*Saved data entries*.
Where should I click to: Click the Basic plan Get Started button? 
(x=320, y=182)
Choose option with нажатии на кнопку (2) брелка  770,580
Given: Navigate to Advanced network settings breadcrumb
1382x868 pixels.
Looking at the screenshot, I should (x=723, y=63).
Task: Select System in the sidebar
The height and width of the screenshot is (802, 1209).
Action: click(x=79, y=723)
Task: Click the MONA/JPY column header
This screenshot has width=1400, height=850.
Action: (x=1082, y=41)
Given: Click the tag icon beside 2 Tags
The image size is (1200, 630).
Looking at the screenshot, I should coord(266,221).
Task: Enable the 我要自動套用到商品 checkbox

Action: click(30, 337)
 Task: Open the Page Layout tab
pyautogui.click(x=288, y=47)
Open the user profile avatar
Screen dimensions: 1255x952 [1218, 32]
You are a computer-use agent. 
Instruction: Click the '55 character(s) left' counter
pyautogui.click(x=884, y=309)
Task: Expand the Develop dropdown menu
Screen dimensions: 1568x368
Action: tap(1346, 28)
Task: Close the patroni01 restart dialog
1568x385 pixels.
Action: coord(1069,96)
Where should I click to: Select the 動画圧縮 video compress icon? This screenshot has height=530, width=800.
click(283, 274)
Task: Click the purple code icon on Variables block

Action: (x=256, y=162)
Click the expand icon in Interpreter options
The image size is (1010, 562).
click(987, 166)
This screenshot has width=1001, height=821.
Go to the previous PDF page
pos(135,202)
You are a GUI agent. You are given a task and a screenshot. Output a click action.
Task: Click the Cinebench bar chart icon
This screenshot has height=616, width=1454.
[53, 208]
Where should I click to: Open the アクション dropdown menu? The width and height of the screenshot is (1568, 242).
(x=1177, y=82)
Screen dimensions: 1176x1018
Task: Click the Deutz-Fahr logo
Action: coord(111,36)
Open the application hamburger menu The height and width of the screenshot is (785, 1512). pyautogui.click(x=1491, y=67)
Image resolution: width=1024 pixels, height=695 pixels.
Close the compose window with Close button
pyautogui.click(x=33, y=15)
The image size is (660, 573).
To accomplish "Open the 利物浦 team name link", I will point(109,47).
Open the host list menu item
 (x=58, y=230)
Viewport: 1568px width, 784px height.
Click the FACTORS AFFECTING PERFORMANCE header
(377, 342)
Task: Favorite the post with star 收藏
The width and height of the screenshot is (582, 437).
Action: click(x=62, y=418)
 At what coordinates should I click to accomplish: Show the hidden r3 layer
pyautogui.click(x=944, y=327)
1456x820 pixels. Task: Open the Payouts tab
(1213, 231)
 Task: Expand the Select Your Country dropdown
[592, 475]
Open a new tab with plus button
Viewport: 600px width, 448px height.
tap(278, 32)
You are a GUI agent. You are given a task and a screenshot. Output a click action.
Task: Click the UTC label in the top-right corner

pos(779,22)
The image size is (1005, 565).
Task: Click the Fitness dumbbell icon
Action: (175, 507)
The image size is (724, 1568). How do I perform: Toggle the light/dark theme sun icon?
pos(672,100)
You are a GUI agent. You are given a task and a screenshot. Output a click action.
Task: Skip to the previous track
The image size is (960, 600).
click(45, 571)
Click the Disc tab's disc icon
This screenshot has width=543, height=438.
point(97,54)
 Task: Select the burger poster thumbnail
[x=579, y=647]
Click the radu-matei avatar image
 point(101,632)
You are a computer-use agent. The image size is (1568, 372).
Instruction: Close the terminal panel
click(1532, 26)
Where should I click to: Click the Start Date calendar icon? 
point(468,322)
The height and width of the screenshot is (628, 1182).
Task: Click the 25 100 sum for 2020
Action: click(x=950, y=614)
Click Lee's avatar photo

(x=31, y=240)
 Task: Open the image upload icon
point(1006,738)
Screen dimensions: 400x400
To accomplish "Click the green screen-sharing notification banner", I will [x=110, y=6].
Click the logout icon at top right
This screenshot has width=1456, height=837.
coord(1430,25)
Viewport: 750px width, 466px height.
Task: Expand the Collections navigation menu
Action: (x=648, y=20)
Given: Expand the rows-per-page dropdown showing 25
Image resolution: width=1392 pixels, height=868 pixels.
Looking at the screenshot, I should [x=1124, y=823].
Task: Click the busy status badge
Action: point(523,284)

*Your goal*.
Please copy, exactly and with nothing else, the lines above beginning at the line that has "Given: Click the tag icon beside 2 Tags" and ending with the line that has "Task: Close the patroni01 restart dialog".

*Response area*.
Given: Click the tag icon beside 2 Tags
The image size is (1200, 630).
Looking at the screenshot, I should coord(266,221).
Task: Enable the 我要自動套用到商品 checkbox

Action: click(30, 337)
 Task: Open the Page Layout tab
pyautogui.click(x=288, y=47)
Open the user profile avatar
Screen dimensions: 1255x952 [1218, 32]
You are a computer-use agent. 
Instruction: Click the '55 character(s) left' counter
pyautogui.click(x=884, y=309)
Task: Expand the Develop dropdown menu
Screen dimensions: 1568x368
Action: tap(1346, 28)
Task: Close the patroni01 restart dialog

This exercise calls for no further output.